Hay una “elección” de a quienes se criminaliza. El caso de jóvenes de sectores vulnerables, excluidos, estigmatizados por la policía, no están en conflicto con la ley por cuestiones narco u otros delitos; pibes que viven en contexto de violencia y así mueren muchas veces: “homicidios ecológicos” los llama la policía y deja que ocurran.

Font también habló de la tolerancia judicial y política para algunos delitos y no para otros. No es lo mismo si muere tiroteado un automovilista de clase media o alta, que un pibe de los sectores populares por el gatillo fácil policial: “algunos, no pasa nada si se mueren”, la frase es descriptiva del fenómeno.

Luego la sobrecriminalización coloca al eslabón más débil de la cadena como si fuera el responsable de todos los males. Así, se habla del rol de la mujer en el tráfico de cocaína cuando solo se mueve en el menudeo, como mula, y el fenómeno delictivo, destaca Font, es esencialmente una cuestión de varones.
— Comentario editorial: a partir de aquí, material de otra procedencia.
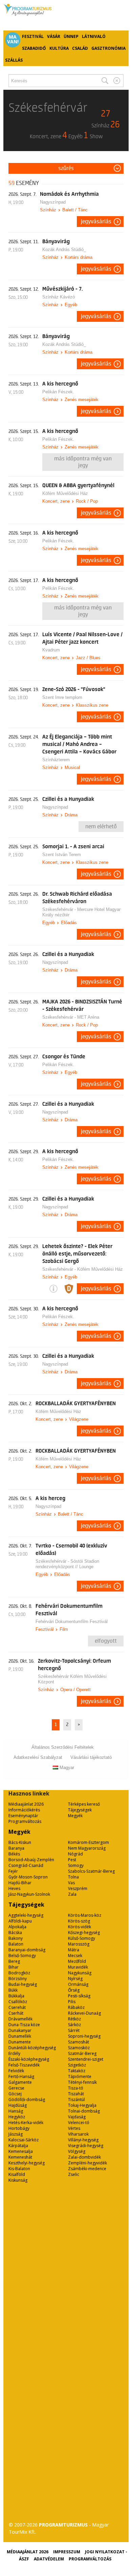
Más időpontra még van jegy (83, 462)
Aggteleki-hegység (25, 1915)
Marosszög (78, 1944)
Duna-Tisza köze (24, 2025)
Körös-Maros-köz (84, 1915)
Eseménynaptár (23, 1816)
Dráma (71, 814)
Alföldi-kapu (20, 1921)
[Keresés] (105, 80)
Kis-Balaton (19, 2169)
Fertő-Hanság (21, 2076)
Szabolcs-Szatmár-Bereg (91, 1871)
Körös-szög (79, 1921)
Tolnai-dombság (84, 2111)
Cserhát (15, 2013)
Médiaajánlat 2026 (26, 1804)
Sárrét (74, 2030)
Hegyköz (16, 2117)
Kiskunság (17, 2180)
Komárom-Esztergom (88, 1842)
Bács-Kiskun (19, 1842)
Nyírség (75, 1978)
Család (80, 48)
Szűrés (66, 168)
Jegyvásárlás (96, 222)
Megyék (75, 1816)
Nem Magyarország (87, 1848)
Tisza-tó (75, 2088)
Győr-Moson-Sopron (28, 1877)
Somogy (76, 1865)
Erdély (14, 2053)
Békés (14, 1854)
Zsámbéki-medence (87, 2169)
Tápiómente (79, 2076)
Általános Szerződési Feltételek (62, 1747)
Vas (71, 1883)
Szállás (14, 60)
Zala (72, 1894)
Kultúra (59, 48)
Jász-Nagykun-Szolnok (29, 1894)
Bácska (15, 1932)
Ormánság (78, 1984)
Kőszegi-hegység (84, 1932)
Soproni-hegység (84, 2036)
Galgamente (20, 2082)
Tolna (73, 1877)
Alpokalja (17, 1927)
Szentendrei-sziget (85, 2059)
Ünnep (71, 36)
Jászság (15, 2134)
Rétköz (74, 2019)
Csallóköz (17, 2001)
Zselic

Sin autonomía ni extrapoder

San Isidro charla debate Derechos humanos y seguridad dOMINGUEZ
El fiscal Dominguez: “los presos viven en forma infrazoológica”

Para el fiscal Domínguez, el ministerio público fiscal, los fiscales que deben investigar los delitos, no es autónomo, ni extrapoder y sus intereses “se corresponden con las pretensiones del poder político de turno (…) siguen su línea”. Domínguez también reconoció el rol de la presión mediática en las decisiones de los fiscales.

Domínguez propuso que los fiscales sean independientes de los poderes de turno y de las presiones (como la mediática); desecho el endurecimiento de las penas para bajar los delitos, reconoció que en las cárceles “los presos viven en forma infrazoológica” y exhortó a repensar al Estado como “un gestionador de la conflictividad social”.

 El cierre de las exposiciones, antes de las preguntas del público, estuvo a cargo de Fidel Ruiz. El joven reveló que la experiencia de La Garganta Poderosa y el control policial nacieron por propia necesidad de los habitantes de las villas, como una iniciativa “en defensa propia” y “empezó el 7-9-2013 cuando el gatillo fácil mató a Kevin Venegas”.

Poder popular

Al niño Kevin, de 9 años, lo mataron en medio de una balacera en la que se dispararon 105 tiros, mientras la familia llamaba al 911 y les explicaban que “los agentes no escuchaban que hubiera disparos”. Fidel reveló un concepto que no por básico es ingenuo: “Pensamos en que la seguridad no es un privilegio sino un derecho”.

San Isidro charla debate Derechos humanos y seguridad FIDEL RUIZ

La Poderosa controla a los gendarmes y prefectos que recorren el barrio, les preguntan qué hacen, por qué piden documentos a uno y a otro, a quién o quienes persiguen, por que están parados aquí y no allá. Y también la idea del control empezó cuan do se percataron de que las fuerzas “estaban allí para pegarnos no para protegernos”.

Ruiz evaluó también que la actual política de seguridad es regresiva, y por eso mismo reivindicó más que nunca el control popular de las fuerzas de seguridad, e informó que desde la organización trabajan desde hace tiempo en un proyecto de ley de seguridad, porque “el control policial nace desde la comunidad y debe ser para la comunidad”.